SELECTION:

Showing posts with label forgiveness. Show all posts
Showing posts with label forgiveness. Show all posts

Friday, August 10, 2012

WHAT A SECURE DAD DOES! - VOL II ISSUE 7

What a Dad Does

This is the FIFTH installment of a series of What a Dad Does articles dealing with the “father who knew how to let go” taken from Luke 15:11-32. To read the first four in the series please go to What A Dad Does and read Volume II Issue 3, 4, 5 and 6 which deal with verses 11-24. Like all blogs, the articles are newest first (reverse order). We’ll pick up the story in verse 25.

"Now his older son was in the field, and when he came and approached the house, he heard music and dancing. And he summoned one of the servants and began inquiring what these things could be. And he said to him, 'Your brother has come, and your father has killed the fattened calf because he has received him back safe and sound. But he became angry and was not willing to go in; and his father came out and began pleading with him. But he answered and said to his father, 'Look! For so many years I have been serving you and I have never neglected a command of yours; and yet you have never given me a young goat, so that I might celebrate with my friends; but when this son of yours came, who has devoured your wealth with prostitutes, you killed the fattened calf for him.' And he said to him, 'Son, you have always been with me, and all that is mine is yours.” Luke 11:25-31

Where was this son when his younger brother came home? Was he away on a long trip or tending the sheep on the “back forty”? We don’t know but we can ascertain from the story that when the younger brother came home he wasn’t around. After all once the younger brother came home it took a while to prepare the fattened calf and put on this magnificent party.

What was going on in the older son's mind?  Why was he so ambivalent toward his younger brother? Had there been an unforgiven offense prior to his leaving? This type of attitude doesn’t just come “out of the blue.” There must have been a history here, some unresolved conflicts. Who knows when love left the relationship between the brothers? A wise father must be constantly on the lookout for attitudes, conflicts, broken relationships. It’s part of your job, dad. Although we didn’t always do it perfectly, in our home we strove to abide by Ephesians 4: 26, to not “let the sun go down on your anger.” In other words: do everything you can, dad, to help everyone in the family resolve conflicts as soon as you hear about it. Make sure everyone actually and genuinely asks forgiveness and doesn’t just say, “I’m sorry.” This includes you! Be the first to humble yourself. If you do, God will certainly give you more grace (James 4:6); that is the desire and the power to be all that He wants you to be.

DIRECTION A:
According to the blog post on the father in Luke 15, why can we tell that the older son was not around when his younger brother came home? Answer in one to three sentences.
DIRECTION B:
Write out part of the blog post again, beginning at the words "This is the" and stopping after "in verse 25.", and swap "installment" for "part".
DIRECTION C:
Resume the blog post on the father in Luke 15 and write on from the point where it stops.
The records that come next are separate material from the blog post.

DATASET ROWS:
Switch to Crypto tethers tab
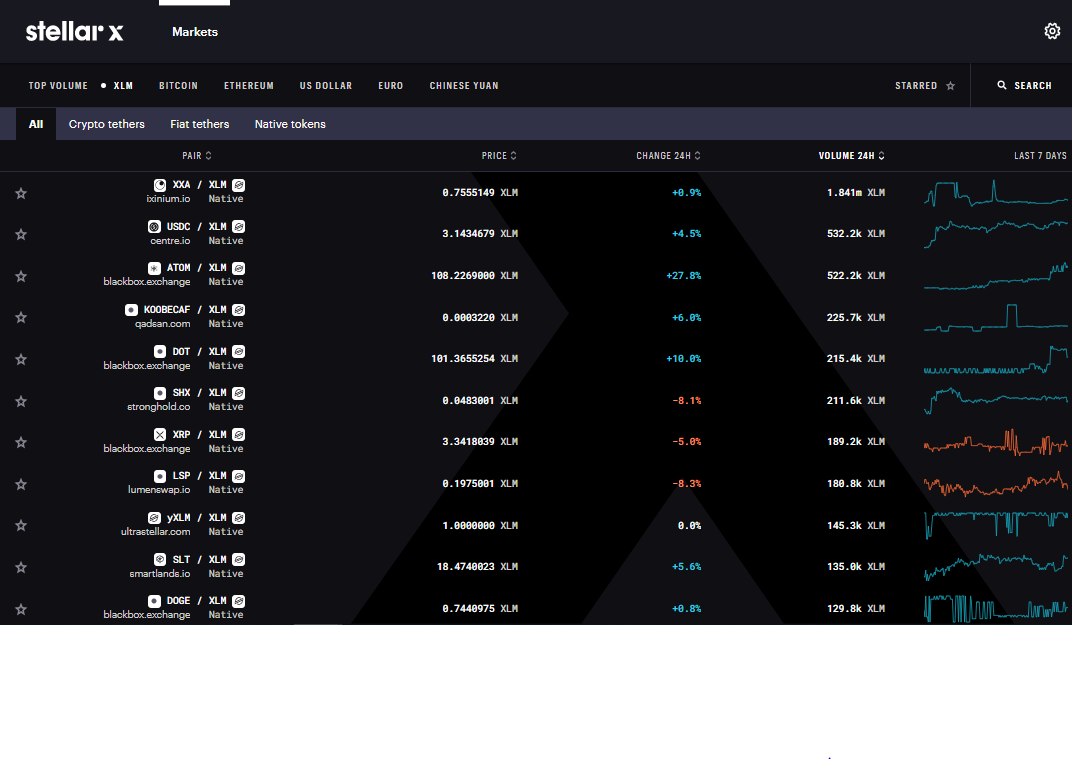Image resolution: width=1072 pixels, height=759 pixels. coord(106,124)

--

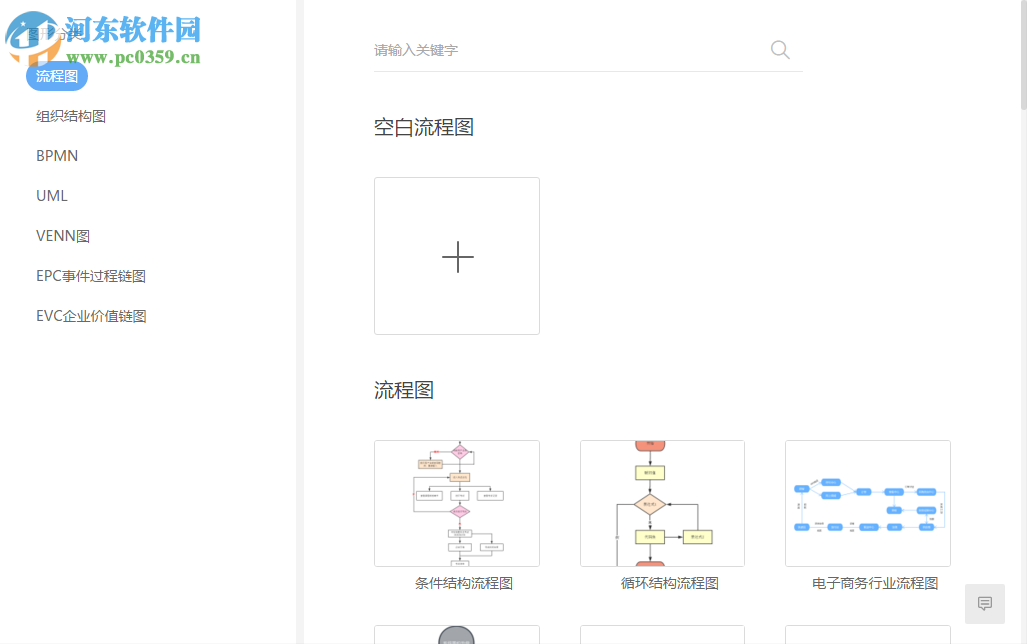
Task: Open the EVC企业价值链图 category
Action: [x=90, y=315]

TASK ANSWER A:
Once the younger brother came home, it took a while to prepare the fattened calf and put on the party. The older son learned of it only afterward, when he came in from the field and heard the music and dancing.

TASK ANSWER B:
This is the FIFTH part of a series of What a Dad Does articles dealing with the “father who knew how to let go” taken from Luke 15:11-32. To read the first four in the series please go to What A Dad Does and read Volume II Issue 3, 4, 5 and 6 which deal with verses 11-24. Like all blogs, the articles are newest first (reverse order). We’ll pick up the story in verse 25.

TASK ANSWER C:
Why wasn’t he looking for the brother’s return like his father? Isn’t it obvious that he was all wrapped up in himself? He was jealous; there was a fear of being displaced by his younger rebellious brother. He was too busy thinking how he could get it all; how he could make sure his brother wouldn’t get a thing. In short, he was bitter and selfish. After all he had been “forced” to work the farm by himself. His brother had abandoned the family. Maybe he only stayed home only out of obligation. Perhaps he too had wanted to leave but felt trapped -- that he couldn’t leave or else his father would be left alone to work the farm. After all, he was the first-born son. He had to stay.

Had the father failed to teach some important lessons to this older son? I know I’m treading on thin ice here, since most Bible scholars teach that the Father is God and we are the rebellious sons. But looking at this story from the perspective of a human father, maybe there were some things he could have or should have done differently with this son. He let go of the younger son full of faith but should he have encouraged the older son to leave, to go test his wings, in faith? Surely this wasn’t the first time that the older son showed his “true colors.” Dad, do you have a fully compliant child but notice that there are underlying “attitudes” from time to time? Don’t just fawn over the obedient child. Make sure you know his/her heart. Make sure you get to know his/her attitudes and motives.

I’m not saying that we are not responsible for our own words, thoughts, actions attitudes and motives. Both sons had to take personal responsibility for themselves. Isn’t it clear that the older son was guilty of pride, self-pity, anger, jealously, selfishness and temporal values?  Were not these the same sins the younger wayward son had to face up to? The older son may have stayed home and been the model prodigy but on the inside his heart was as black as his brother’s. Dad, you have to look beyond mere actions and words.

Is there significance to music playing? Music is a sign of celebration. Music was often used to praise God and celebrate victory. Some examples in Scripture include Deborah, Merriam, David and the Psalms.

Who would have been dancing?  How do you hear dancing? This must have been a pretty raucous party. 

What was reported to the older son about the father? Dad is gushing over his returning son.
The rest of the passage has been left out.